- [EXERCISE OBJECTIVE] Your task is to copy each line of the listing that contains the word "give".

- [DATA EXTRACTS]
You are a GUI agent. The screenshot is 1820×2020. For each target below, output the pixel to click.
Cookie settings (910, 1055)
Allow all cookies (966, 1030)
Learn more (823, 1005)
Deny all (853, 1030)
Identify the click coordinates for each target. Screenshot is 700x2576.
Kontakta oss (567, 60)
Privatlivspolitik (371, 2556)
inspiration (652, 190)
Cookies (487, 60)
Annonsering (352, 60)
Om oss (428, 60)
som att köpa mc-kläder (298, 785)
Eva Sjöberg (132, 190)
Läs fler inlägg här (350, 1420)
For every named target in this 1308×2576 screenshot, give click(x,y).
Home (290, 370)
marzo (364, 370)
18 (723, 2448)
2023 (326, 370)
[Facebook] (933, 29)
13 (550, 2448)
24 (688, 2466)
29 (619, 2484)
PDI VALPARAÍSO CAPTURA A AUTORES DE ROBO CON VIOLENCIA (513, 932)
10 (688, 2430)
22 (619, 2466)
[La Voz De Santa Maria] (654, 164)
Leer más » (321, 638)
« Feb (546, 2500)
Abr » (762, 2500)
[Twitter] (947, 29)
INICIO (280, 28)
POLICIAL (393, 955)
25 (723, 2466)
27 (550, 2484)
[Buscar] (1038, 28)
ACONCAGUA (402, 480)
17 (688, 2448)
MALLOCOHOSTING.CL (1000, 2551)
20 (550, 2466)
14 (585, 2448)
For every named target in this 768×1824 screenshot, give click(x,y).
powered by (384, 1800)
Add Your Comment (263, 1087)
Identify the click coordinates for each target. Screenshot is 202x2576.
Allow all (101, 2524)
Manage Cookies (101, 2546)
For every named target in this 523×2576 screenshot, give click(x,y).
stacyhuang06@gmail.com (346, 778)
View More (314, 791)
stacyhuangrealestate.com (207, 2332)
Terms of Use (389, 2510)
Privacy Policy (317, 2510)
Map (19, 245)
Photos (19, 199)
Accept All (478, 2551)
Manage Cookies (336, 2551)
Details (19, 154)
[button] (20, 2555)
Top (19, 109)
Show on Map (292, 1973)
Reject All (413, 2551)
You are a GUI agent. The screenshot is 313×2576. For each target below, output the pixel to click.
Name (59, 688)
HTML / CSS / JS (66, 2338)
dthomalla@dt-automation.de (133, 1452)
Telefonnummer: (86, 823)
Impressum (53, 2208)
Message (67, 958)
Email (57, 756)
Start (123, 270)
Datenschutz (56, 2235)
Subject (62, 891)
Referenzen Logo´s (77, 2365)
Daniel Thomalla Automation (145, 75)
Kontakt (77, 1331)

- [EXERCISE RESULT]
For every named target in this 1308×2576 screenshot, give click(x,y).
For every named target in this 768×1824 screenshot, give click(x,y).
For every named target in this 523×2576 screenshot, give click(x,y).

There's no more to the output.